Task directions:
Retype the lines from the one containing "You are a computer-use" through the one containing "The image size is (973, 399).", both included, and nothing else.

Input for this task:

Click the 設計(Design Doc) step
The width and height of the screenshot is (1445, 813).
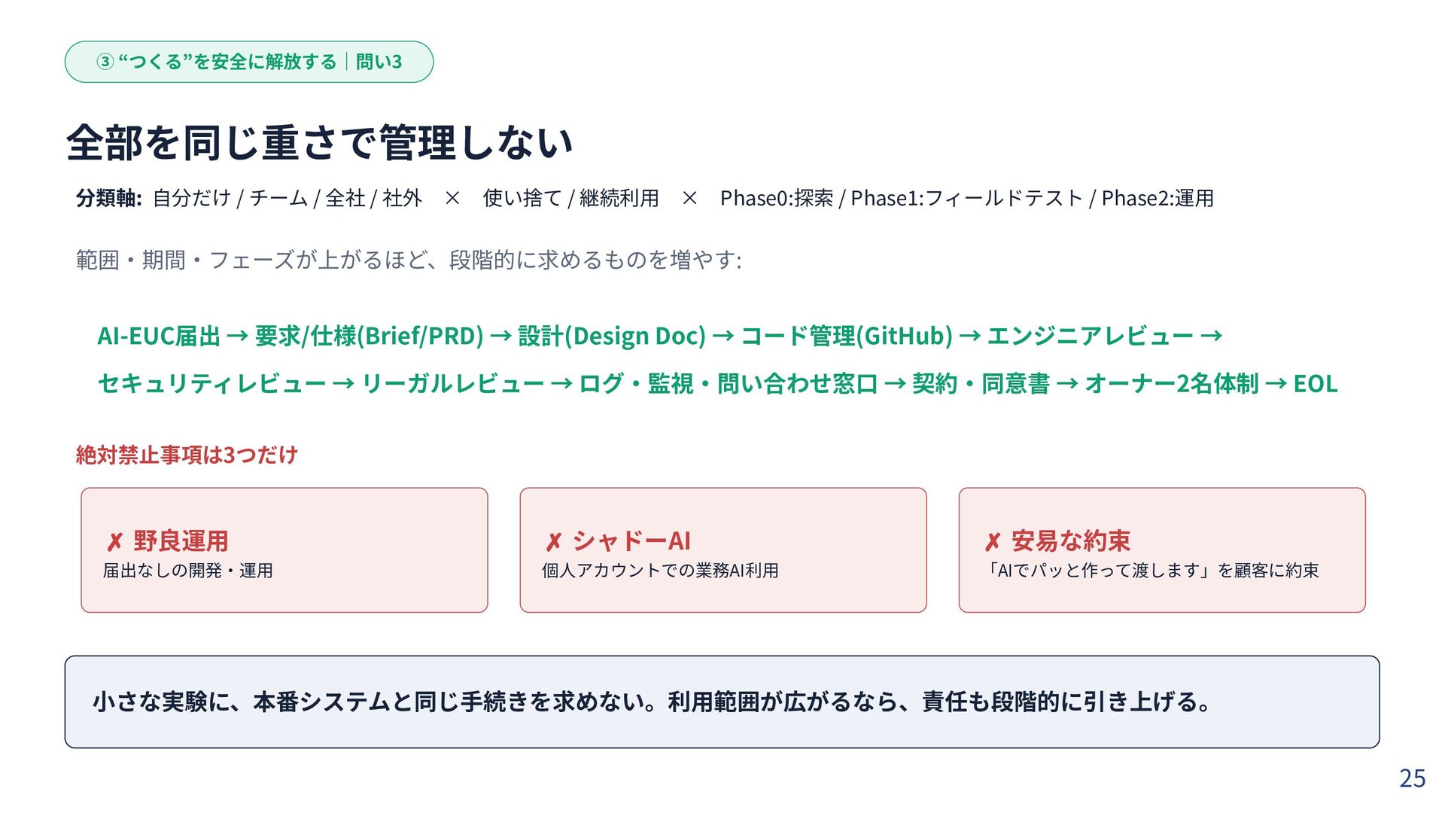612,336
...
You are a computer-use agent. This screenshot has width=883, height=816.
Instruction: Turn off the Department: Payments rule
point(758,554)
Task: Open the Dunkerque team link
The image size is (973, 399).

Finished answer:
You are a computer-use agent. This screenshot has width=883, height=816.
Instruction: Turn off the Department: Payments rule
point(758,554)
Task: Open the Dunkerque team link
The image size is (973, 399).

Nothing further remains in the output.